Meet the Other Phone. Only the apps you allow.

Meet the Other Phone.
Only the apps you allow.

Buy now

Please or to access all these features

AIBU?

Share your dilemmas and get honest opinions from other Mumsnetters.

"I could not be funded by a man" - Really?

978 replies

aokii · 08/09/2022 08:59

I have noticed that this line, " I could not be funded by a man" is often trotted out on here. Frequently, it is directed at SAHMs.

I take issue with this for two reasons -

  1. Unless you are in the type of marriage where you have totally separate funds, you are inevitably being "funded by a man" to a greater or lesser extent anyway - particularly if you are the lower earner or you work part-time.

  2. Unlike in families where there are two working parents, a family with a SAHM is not going to be paying childcare costs. So although the SAHM is obviously not doing paid work, her role is still a direct and significant saving.

No doubt people will come on now and talk about "financial vulnerability," re- SAHMs and this is a fair point. However, it is far from a given that SAHMs are any more financially vulnerable than the next woman. Nobody should ever just assume this.

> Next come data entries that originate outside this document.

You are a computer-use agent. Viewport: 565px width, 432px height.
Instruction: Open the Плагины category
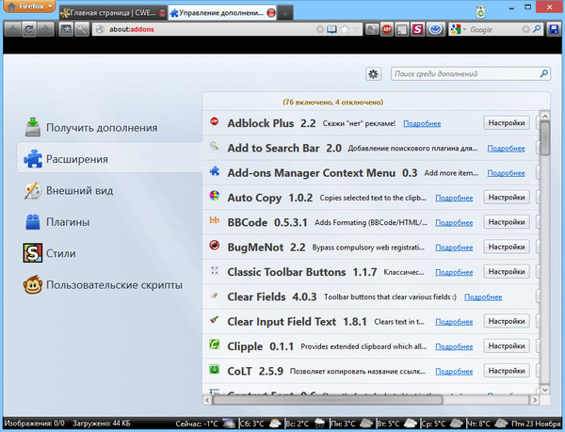pos(68,222)
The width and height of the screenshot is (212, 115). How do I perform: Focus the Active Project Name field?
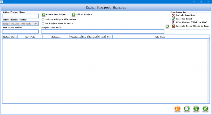(20, 16)
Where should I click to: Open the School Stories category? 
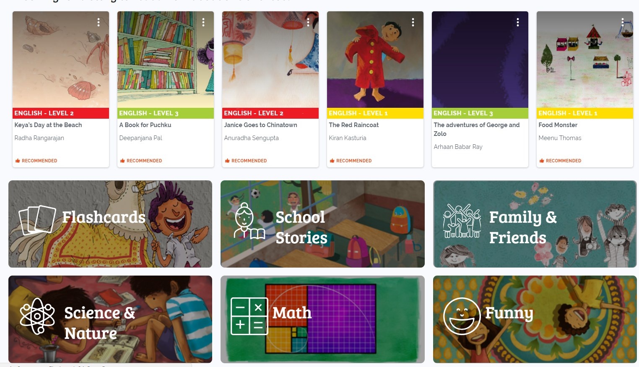[322, 224]
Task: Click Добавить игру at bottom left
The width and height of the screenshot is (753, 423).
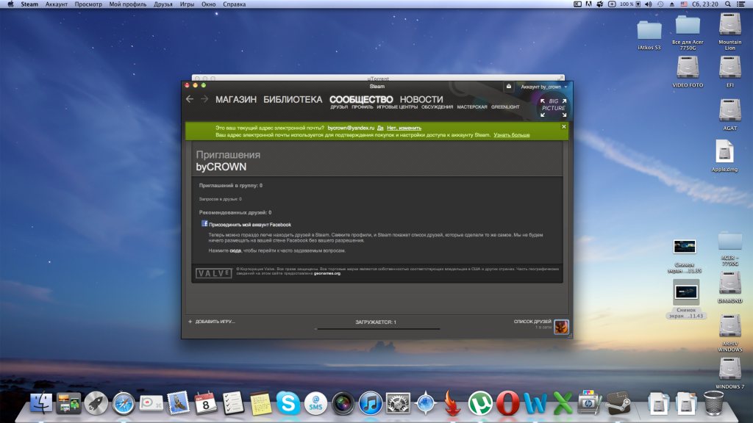Action: click(x=212, y=322)
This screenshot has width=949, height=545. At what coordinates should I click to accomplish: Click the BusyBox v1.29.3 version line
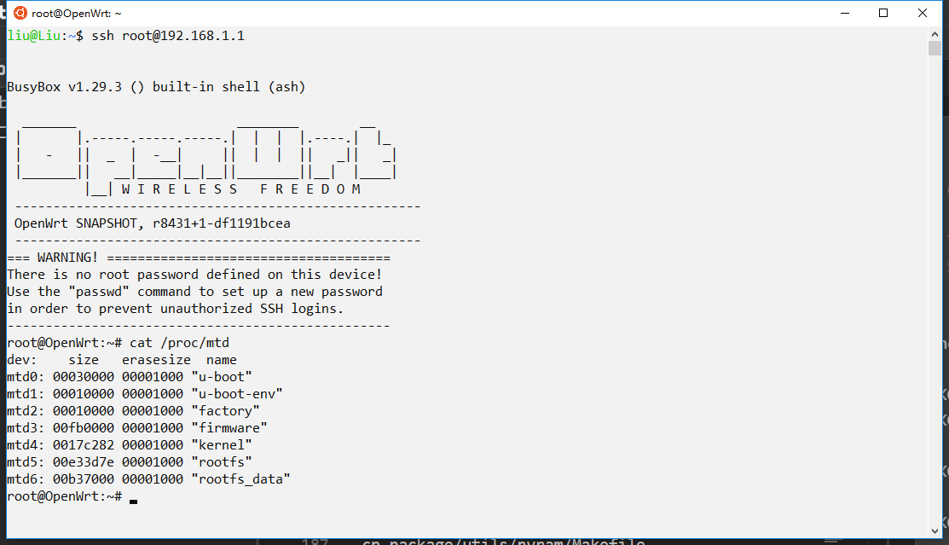tap(156, 87)
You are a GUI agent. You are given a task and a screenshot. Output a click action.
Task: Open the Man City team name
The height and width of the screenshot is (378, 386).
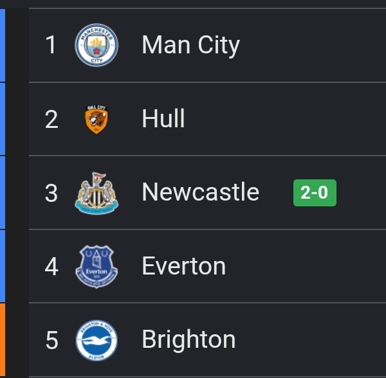pyautogui.click(x=191, y=45)
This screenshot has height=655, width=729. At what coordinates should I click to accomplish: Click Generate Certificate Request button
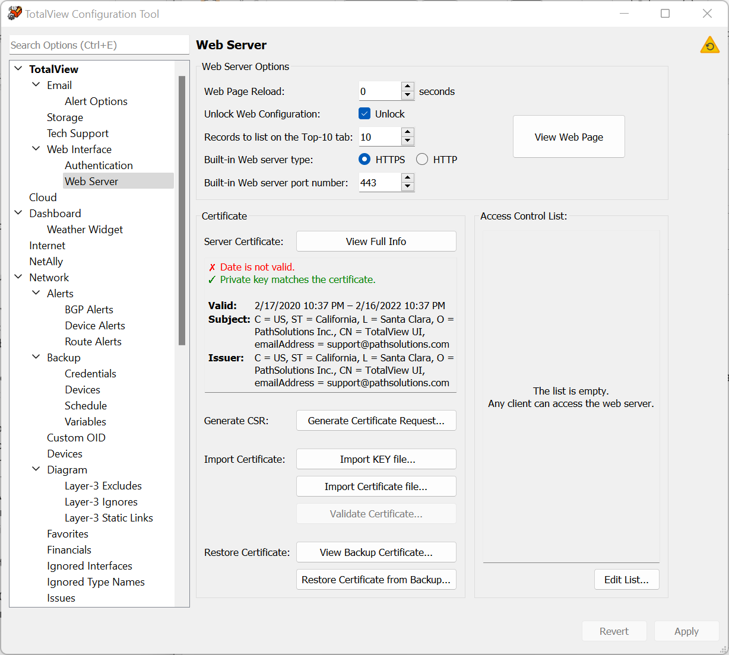click(x=376, y=421)
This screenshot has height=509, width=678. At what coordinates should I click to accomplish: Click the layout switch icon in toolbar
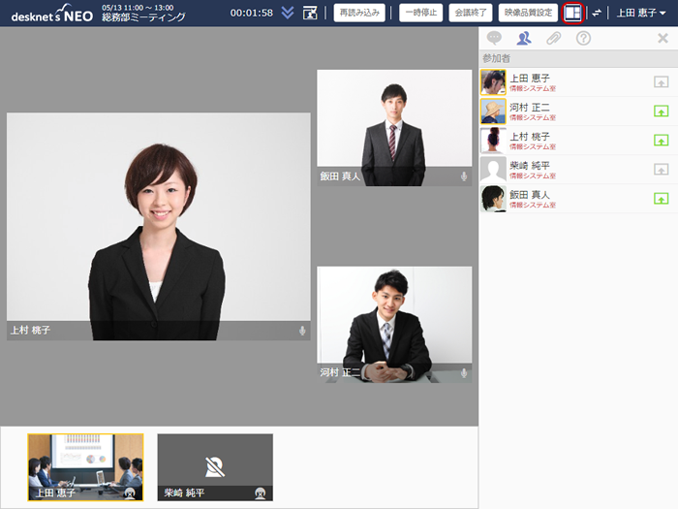[x=572, y=13]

I'm aware that there will be many women who earn more than their husbands and have separate finances. There will be couples who both work flexibly around each other and will argue a SAHP would not be a saving for them as they don't need to use childcare anyway, etc etc. But I less interested in personal anecdotes. I'm talking more generally about the vast majority of families with parents who both work and have shared finances. Could they honestly say they could maintain the same lifestyle without their DH's income coming into the household? If "no," then they are at least part-funded by a man surely?

AIBU to say that before tossing out the line, "I could not be funded by a man," people on here should look at themselves.

OP posts:
BecauseICan22 · 11/09/2022 21:14

Tort · 08/09/2022 09:40

Love the idea that well paid women are just too ugly to get a man to pay for them. Tbf I am ugly so you may have a point.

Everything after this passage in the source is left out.